2.3 NC16, NC20 and NC31 are not radical departures. They codify the ordering principle
already articulated by the Family Justice Council's December 2024 Guidance on responding
to allegations of alienating behaviour, which instructs courts to “begin with domestic abuse
and review the alienating behaviours through that prism”, and which states expressly that
allegations of domestic abuse and alienating behaviour ”cannot be equated”.
3. The evidence base
3.1 Prevalence of domestic abuse in private family law proceedings
3.1.1 In the year ending March 2024, an estimated 1.6 million women and 712,000 men
aged 16 and over were victims of domestic abuse in England and Wales (ONS, 2024); police
recorded 1,350,428 domestic abuse-related crimes and incidents. 91.3% of defendants in
domestic abuse prosecutions that year were male (Refuge, 2025/6). 30.3% of women and
21.7% of men will experience domestic abuse in their lifetime (ONS, 2024).
3.1.2 Allegations or findings of domestic abuse are present in 49 to 62 per cent of private
law children applications (Barnett, Ministry of Justice literature review, 2020).

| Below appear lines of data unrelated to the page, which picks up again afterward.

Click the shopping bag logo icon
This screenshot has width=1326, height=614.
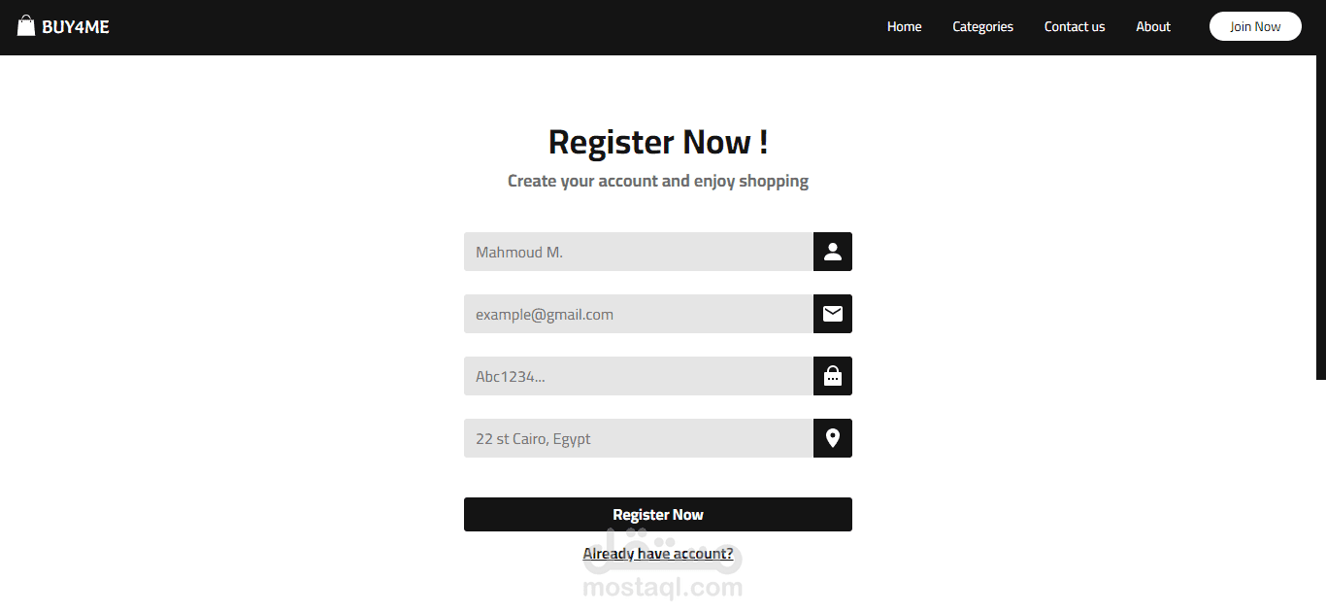26,26
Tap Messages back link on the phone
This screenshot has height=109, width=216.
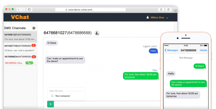click(171, 50)
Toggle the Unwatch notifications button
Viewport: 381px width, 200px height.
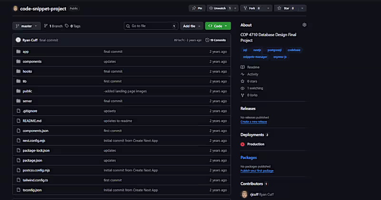220,8
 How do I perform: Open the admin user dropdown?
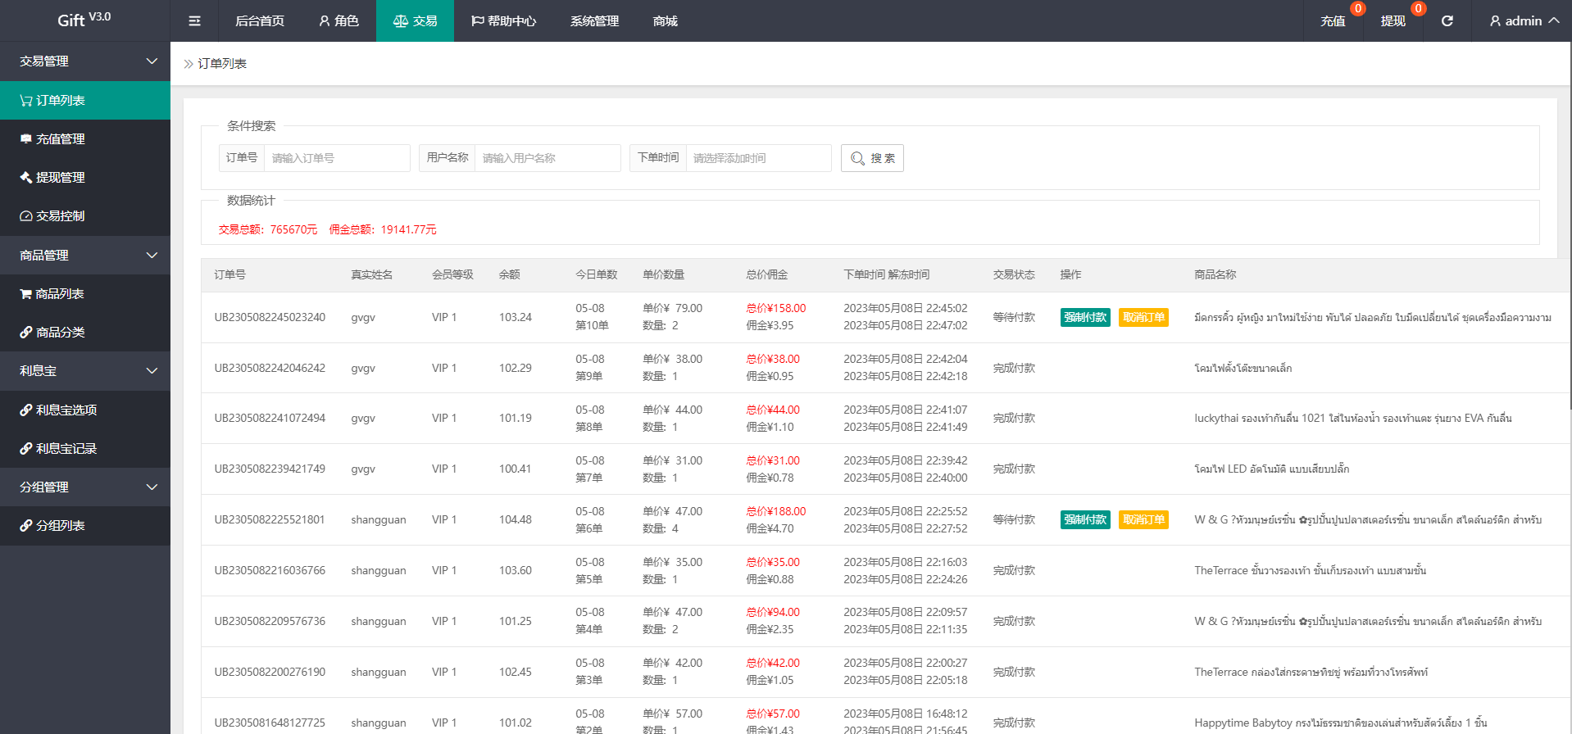click(x=1524, y=20)
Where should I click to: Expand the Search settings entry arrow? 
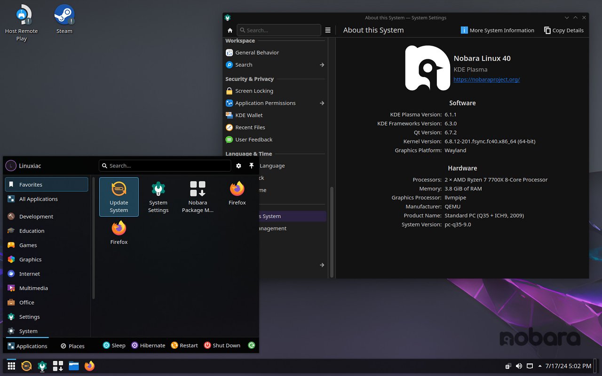[x=322, y=65]
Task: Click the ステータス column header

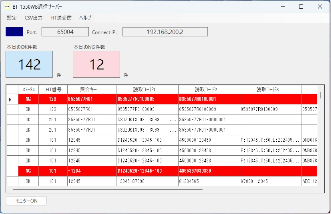Action: coord(29,89)
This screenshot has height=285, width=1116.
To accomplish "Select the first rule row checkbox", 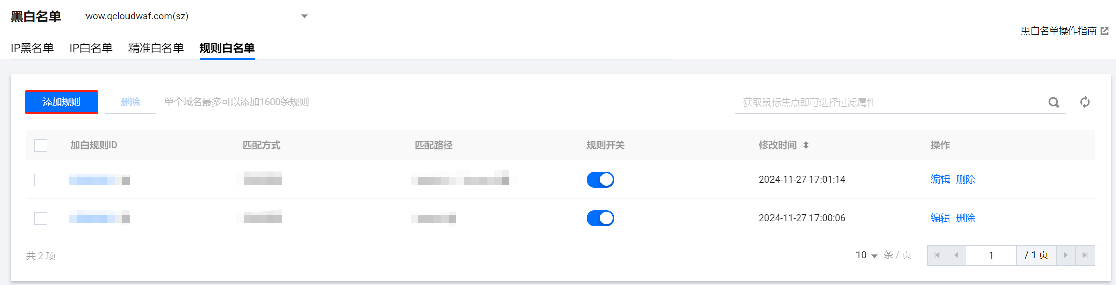I will pos(40,180).
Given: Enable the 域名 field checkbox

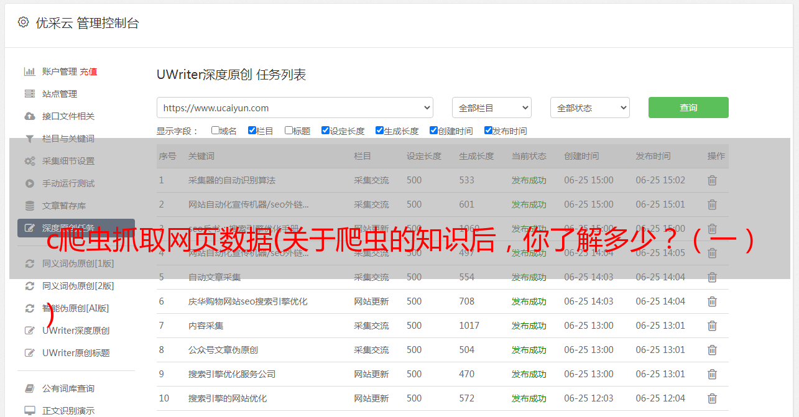Looking at the screenshot, I should [x=215, y=131].
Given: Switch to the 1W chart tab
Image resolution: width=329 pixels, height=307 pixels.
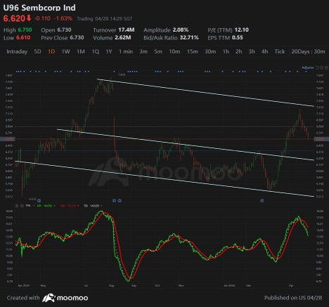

In 2022,
54,429 private-law applications were made; Cafcass worked with 102,500 children in
private-law cases in 2021-22.

3.2 Risk at and after separation
3.2.1 The Femicide Census (2020) found that 38 per cent of women killed by an ex-partner
between 2009 and 2018 were killed within the first month of separation, and 89 per cent
within the first year. Approximately 75,000 people each year are at high and imminent risk
of being murdered or seriously injured because of domestic abuse (SafeLives, 2023).
3.2.2 Women's Aid's Nineteen More Child Homicides report (2025) documents 19 children
in 18 families killed by perpetrators of domestic abuse through contact arrangements
between September 2015 and September 2024. 17 of the 18 perpetrators were male; 15
were the fathers of the children they killed. This follows Women's Aid's 2004 report Twenty-
Nine Child Homicides and its 2016 report Nineteen Child Homicides. The running total over
thirty years is 67 children killed through contact arrangements in the context of domestic
abuse. Every one of these deaths was preventable.
3.3 Systemic failure in the family courts
3.3.1 The Ministry of Justice's 2020 Harm Panel report, Assessing Risk of Harm to Children
and Parents in Private Law Children Cases, identified four structural barriers to the family
court's ability to protect survivors: a pro-contact culture, adversarialism, a lack of resources,
and silo working. Together these were found to result in the minimisation of abuse,
traumatic court experiences, the silencing of children's voices, and unsafe contact orders.
3.3.2 The Domestic Abuse Commissioner's October 2025 Everyday Business report – drawing
on analysis of 300 private law case files, extensive observation of three family courts,
interviews with judges and magistrates, and focus groups with survivors – found that all four
Harm Panel barriers remain prevalent. Evidence of domestic abuse was found in 87% of case
files. Despite this, in more than half of those cases unsupervised overnight contact with the
allegedly abusive parent was ordered. Judges and magistrates interviewed described the
most typical response to allegations of abuse as denial, followed by cross-allegations of
abuse. Counter allegations of ”parental alienation” were less common but documented in
12% of files, with implicit alienation framings in a further 13%of live hearings (DAC, 2025).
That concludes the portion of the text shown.